Geoengineering. You might know it as the dastardly scheme to bail out big polluters, a last-ditch effort to save humanity or a needlessly dangerous attempt to intervene in the Earth's natural systems. In any case, swelling CO2 emissions and rising global temperatures mean that plenty of scientists are paying the concept plenty of attention. Among these is a team of Harvard researchers that has discovered a new kind of aerosol it says could be safely introduced into the atmosphere to bounce heat back out into space, and help repair the ozone layer while it's at it.
A variety of seemingly radical ideas fall under the umbrella of geoengineering. In general terms, it means altering the Earth's environment to push back against the impacts of global warming. Spreading iron throughout the ocean to promote growth of carbon-sucking plankton, launching heat-protecting shields into orbit and adding sun-reflective particles to the atmosphere are a few solutions that have been floated.
This final example has gained a fair bit of attention over the last few years, but that's not to say it is without serious drawbacks. The idea is inspired by erupting volcanoes, which spew particles upwards into the stratosphere where they reflect sunlight back into space, temporarily cooling the planet. While these particles soon fall back down to Earth and allow the planet to heat up again, the thinking with so-called solar geoengineering is that this thin layer of reflective sulfate aerosols would be replenished to help keep it cool.
Though this could help solve one crisis, it would likely create another. Once in the stratosphere, these aerosols produce sulfuric acid that erodes the ozone layer, which plays the critical role of soaking up ultraviolet light from the sun to protect us from skin and other cancers. And with the once-depleted ozone now on the mend courtesy of a 30-year global effort, putting it in harm's way once again would hardly be environmentally prudent.
So scientists have been exploring ways to overcome this dilemma with research into nonreactive aerosols that won't eat away at the ozone with such fervor, with a number of alternatives showing some promise. But researchers at the Harvard John A. Paulson School of Engineering and Applied Sciences have found success by taking the opposite approach, by investigating aerosols that are highly reactive.

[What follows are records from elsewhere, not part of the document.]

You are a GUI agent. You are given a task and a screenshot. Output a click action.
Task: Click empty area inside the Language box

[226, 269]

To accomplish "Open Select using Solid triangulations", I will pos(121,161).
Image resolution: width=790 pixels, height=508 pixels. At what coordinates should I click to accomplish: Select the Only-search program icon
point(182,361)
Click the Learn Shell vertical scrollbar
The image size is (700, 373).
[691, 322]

"Anytime you introduce even initially unreactive surfaces into the stratosphere, you get reactions that ultimately result in ozone destruction, as they are coated with sulfuric acid," says Frank Keutsch, co-author of the new study. "Instead of trying to minimize the reactivity of the aerosol, we wanted a material that is highly reactive but in a way that would avoid ozone destruction."

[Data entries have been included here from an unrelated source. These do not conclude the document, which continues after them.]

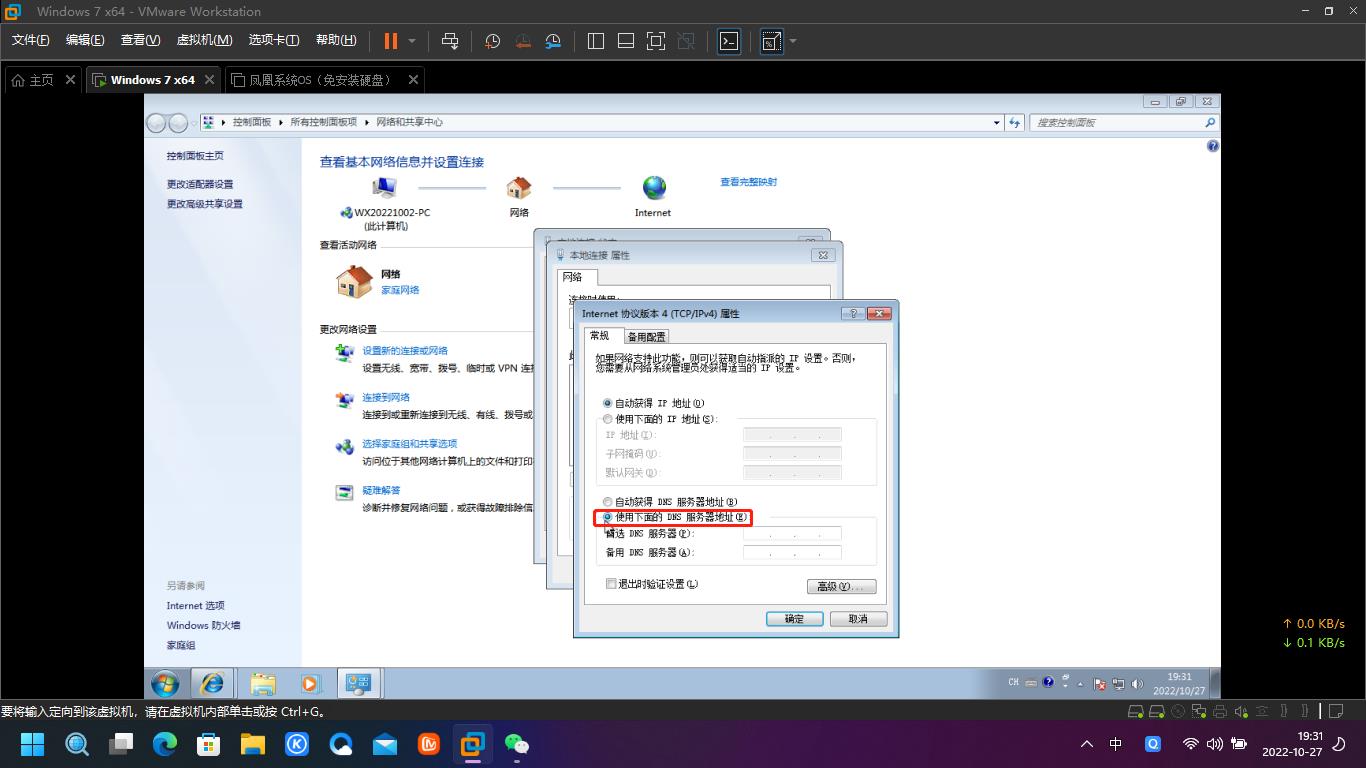The height and width of the screenshot is (768, 1366).
Task: Check the 退出时验证设置 checkbox
Action: (x=611, y=583)
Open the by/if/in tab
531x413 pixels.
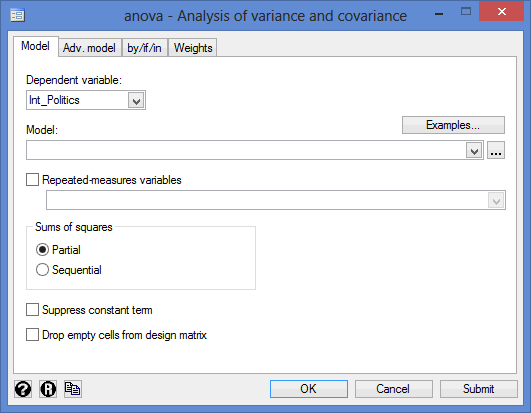[x=144, y=48]
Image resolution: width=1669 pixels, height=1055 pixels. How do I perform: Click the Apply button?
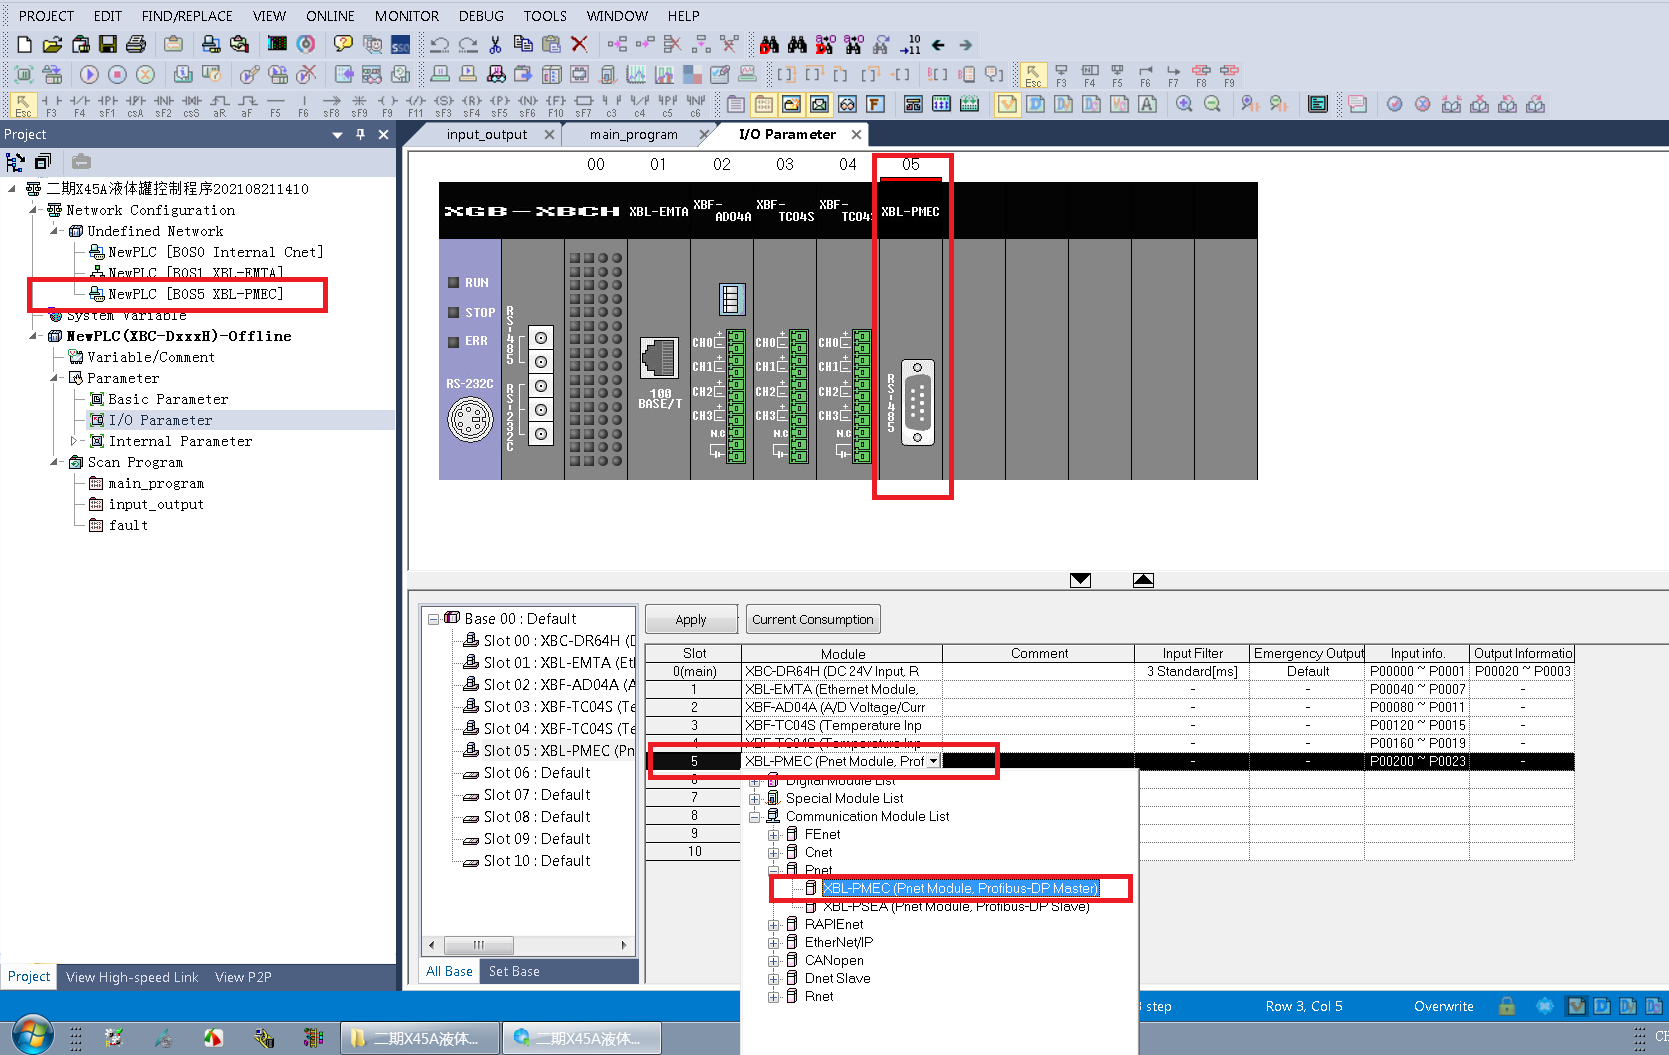[x=690, y=620]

Keutsch and his colleagues knew that the aerosol they were looking for would need to neutralize sulfuric, nitric and hydrochloric acid on its surface, so as to avoid damaging the ozone. By ruling out the unsuitable elements on the periodic table and then through modeling of stratospheric chemistry, the team landed on calcite, a constituent of rocks like limestone, marble and chalk, and one of the Earth's crust's most common compounds.
"Essentially, we ended up with an antacid for the stratosphere," said Keutsch.

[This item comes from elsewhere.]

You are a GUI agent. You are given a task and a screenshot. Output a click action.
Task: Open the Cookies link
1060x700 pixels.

The researchers calculated that calcite could not only reflect light into space and cool the planet, but actively repair the ozone layer by neutralizing the acids caused by pollution that kick off harmful chemical reactions. They have started laboratory tests that simulate stratospheric conditions to see if their theory holds up, and emphasize that there are a lot of questions to be answered before such an approach is considered for the real world, and even then, it's unlikely to offer more than a Band-aid-type solution.
"Geoengineering is like taking painkillers," said Keutsch. "When things are really bad, painkillers can help but they don't address the cause of a disease and they may cause more harm than good. We really don't know the effects of geoengineering, but that is why we're doing this research."
The research was published in the Proceedings of the National Academy of Sciences.